La cause sur la loi 21 est présidée désormais par un juge anti-laïcité et la procureure générale, Sonia Lebel, se traîne les pieds dans cette affaire.


Le 19 décembre la juge en chef adjointe de la Cour supérieure, Eva Petras, a dessaisi sa collègue Johanne Mainville du dossier de la loi 21. Celle-ci est la femme du juge Robert Mainville, de la Cour d’appel du Québec, qui avait rendu l’opinion la plus favorable à la loi 21 dans la cause en suspension de celle-ci Le 12 décembre dernier. Elle a plutôt confié l’affaire à Marc-André Blanchard, un magistrat qui a rendu une décision défavorable à la loi libérale sur la neutralité religieuse de l’État. Celle-ci, très minimaliste, exigeait qu’on reçoive et qu’on donne un service à visage découvert.


Il y a plus d’une centaine de magistrats à la Cour supérieure pour le territoire de Montréal. Or il fallait que le dossier tombe dans les mains de celui pour qui, en 2018, le fait d’exiger qu’une femme enlève sa burqa ou son niqab pour recevoir ou donner un service public causait une grave injustice. Selon les mots du juge à l’époque, « un préjudice irréparable sera causé aux femmes musulmanes à partir du 1er juillet si la suspension n’est pas accordée et il est urgent d’agir ». Pas plus que je ne crois au père noël, je ne crois à une coïncidence dans le choix de ce magistrat au lieu de la juge Mainville pour entendre la cause sur la loi 21.

Données fournies:
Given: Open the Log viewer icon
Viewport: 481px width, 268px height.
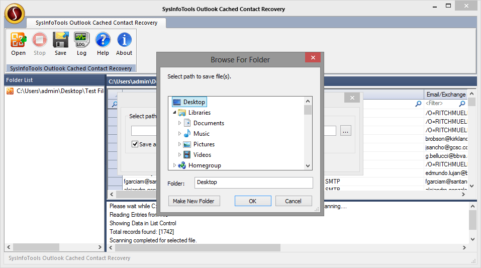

Travail demandé:
Traduisez en anglais cette phrase du texte sur la loi 21 : « Il y a plus d’une centaine de magistrats à la Cour supérieure pour le territoire de Montréal. » Ces données proviennent d'une source distincte du texte.

Solution proposée:
There are more than a hundred judges on the Superior Court for the Montreal area.